Saved entries
= = =

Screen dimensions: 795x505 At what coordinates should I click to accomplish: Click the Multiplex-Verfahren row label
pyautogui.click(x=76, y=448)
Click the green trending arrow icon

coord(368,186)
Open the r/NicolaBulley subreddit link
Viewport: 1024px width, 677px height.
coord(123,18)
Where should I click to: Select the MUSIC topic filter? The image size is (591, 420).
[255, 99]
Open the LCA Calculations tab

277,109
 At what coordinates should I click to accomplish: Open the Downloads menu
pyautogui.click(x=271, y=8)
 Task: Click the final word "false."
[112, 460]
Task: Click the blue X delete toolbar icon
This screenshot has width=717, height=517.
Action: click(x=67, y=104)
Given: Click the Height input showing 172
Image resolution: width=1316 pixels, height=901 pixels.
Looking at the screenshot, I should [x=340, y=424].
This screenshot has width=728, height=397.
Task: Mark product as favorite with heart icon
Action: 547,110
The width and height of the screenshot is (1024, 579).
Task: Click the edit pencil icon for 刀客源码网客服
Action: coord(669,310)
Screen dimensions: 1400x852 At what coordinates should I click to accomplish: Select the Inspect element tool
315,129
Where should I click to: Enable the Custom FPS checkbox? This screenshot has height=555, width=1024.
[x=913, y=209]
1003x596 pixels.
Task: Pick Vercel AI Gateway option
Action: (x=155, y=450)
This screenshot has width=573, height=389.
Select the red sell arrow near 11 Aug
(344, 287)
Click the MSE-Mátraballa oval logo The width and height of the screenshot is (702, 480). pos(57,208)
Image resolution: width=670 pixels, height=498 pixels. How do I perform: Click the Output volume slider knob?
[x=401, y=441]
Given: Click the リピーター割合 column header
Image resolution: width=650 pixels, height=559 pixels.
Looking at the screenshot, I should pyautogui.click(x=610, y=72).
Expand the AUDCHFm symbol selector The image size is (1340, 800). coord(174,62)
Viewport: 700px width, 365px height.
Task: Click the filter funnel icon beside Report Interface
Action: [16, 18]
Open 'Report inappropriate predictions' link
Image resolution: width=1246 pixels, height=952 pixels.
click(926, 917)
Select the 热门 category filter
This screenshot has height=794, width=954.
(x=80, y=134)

= = =

# THE TASK
Using the entries above, give the number of lines that include "Given", with no added words.

# EXERCISE OUTPUT
2